Sri Lanka’s history is one characterized by great conflict and turmoil. Much of the history tells the story of war and uprising, be it the rebellions against the colonial powers or the extended civil war fought between the Tamil Tigers and the Sri Lankan military.
The Sinhalese people settled on Sri Lanka in the 6th century and ruled over the territory for 10 centuries. The Sinhalese monarchy was disestablished with the arrival of European colonists, in the form of the Portuguese in the 16th century and the Dutch in the 17th century.
After 1815, however, the entire island was put under the control of the British, which led to much resistance. The Uva Rebellion of 1818 and the Matale Rebellion of 1848 were both a result of rising local tensions under British rule. The country gained independence from the British Empire in 1948 but remained a Dominion of the Commonwealth.

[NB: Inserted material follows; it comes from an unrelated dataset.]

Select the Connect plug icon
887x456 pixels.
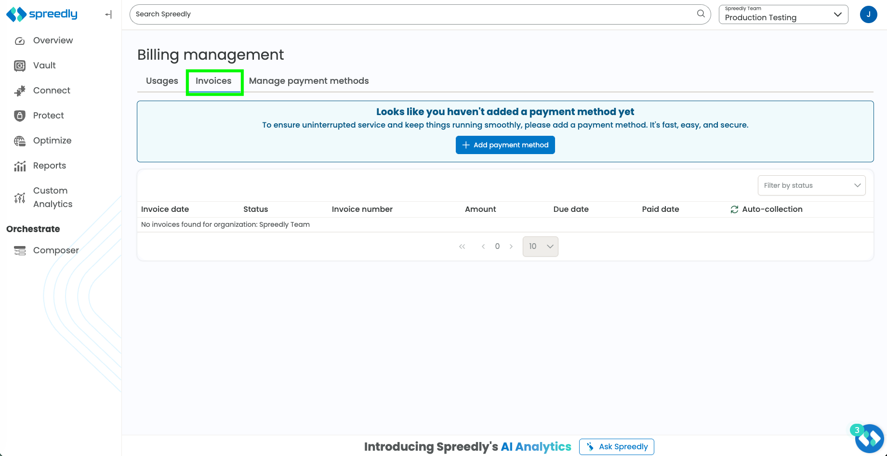pos(20,91)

It was only in 1972 that Sri Lanka broke all ties with Britain and became a republic, introducing its own constitution and head of state. Soon after full independence, however, the country was thrust into a violent and prolonged civil war between the Sri Lankan government and separatist Tamil movement fighting for an independent Tamil state.
The civil war ended after 26 years in 2009 when the leader of the Tamil Tiger movement was killed by the Sri Lankan military. Today, Sri Lanka has welcomed a new president, has opened up areas of the country that were formerly closed during the war, and begun a new chapter in its history.
Sir Lanka’s culture is extremely rich, largely because it has had time to cultivate and develop across the centuries. The country’s culture has been influenced by its regional neighbors, most notably Southern India. Such influences are evident mainly in the Sri Lankan cuisine and music. Evidence of the country’s colonial history can also be seen, especially in such recreational activities as tea drinking and the popular sport of cricket.
The main influence for Sri Lankan cuisine is most obviously the Southern Indian region. Some local restaurants even label their dishes as both Sri Lankan and Southern Indian. Ingredients like coconut milk, lime juice, chilies, pickles, and fruit chutneys are descendants of Southern Indian fare. The long-standing tradition of tea-drinking is, however, a distinctly British influence.
Sri Lankan music is heavily influenced by the musical traditions of Portugal and Buddhism. The Portuguese arrived on the island in the 16th century and with them they brought instruments like guitars and ukuleles, and the tradition of the Portuguese ballad. The African slaves who were forced to come to the island by the Portuguese also influenced the music, which is noticeable in the drumming and certain traditional dances.